Required action
Every line from the one holding "Where should I" to the end of the entries should be repeated exactly, with the pictures left out.

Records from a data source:
= = = = = = =

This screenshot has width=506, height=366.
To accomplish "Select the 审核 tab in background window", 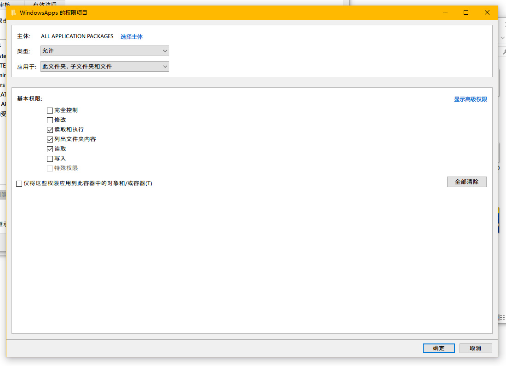I will coord(6,4).
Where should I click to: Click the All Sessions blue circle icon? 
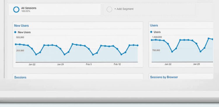tap(16, 10)
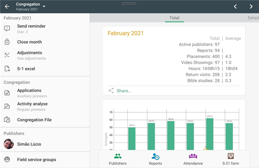The image size is (259, 168).
Task: Open Activity analyse for Regular pioneers
Action: (45, 106)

= = = = = = =

Written solution
Where should I click to: Click the All Sessions blue circle icon? 
tap(16, 10)
The image size is (259, 168).
Task: Open Activity analyse for Regular pioneers
Action: (45, 106)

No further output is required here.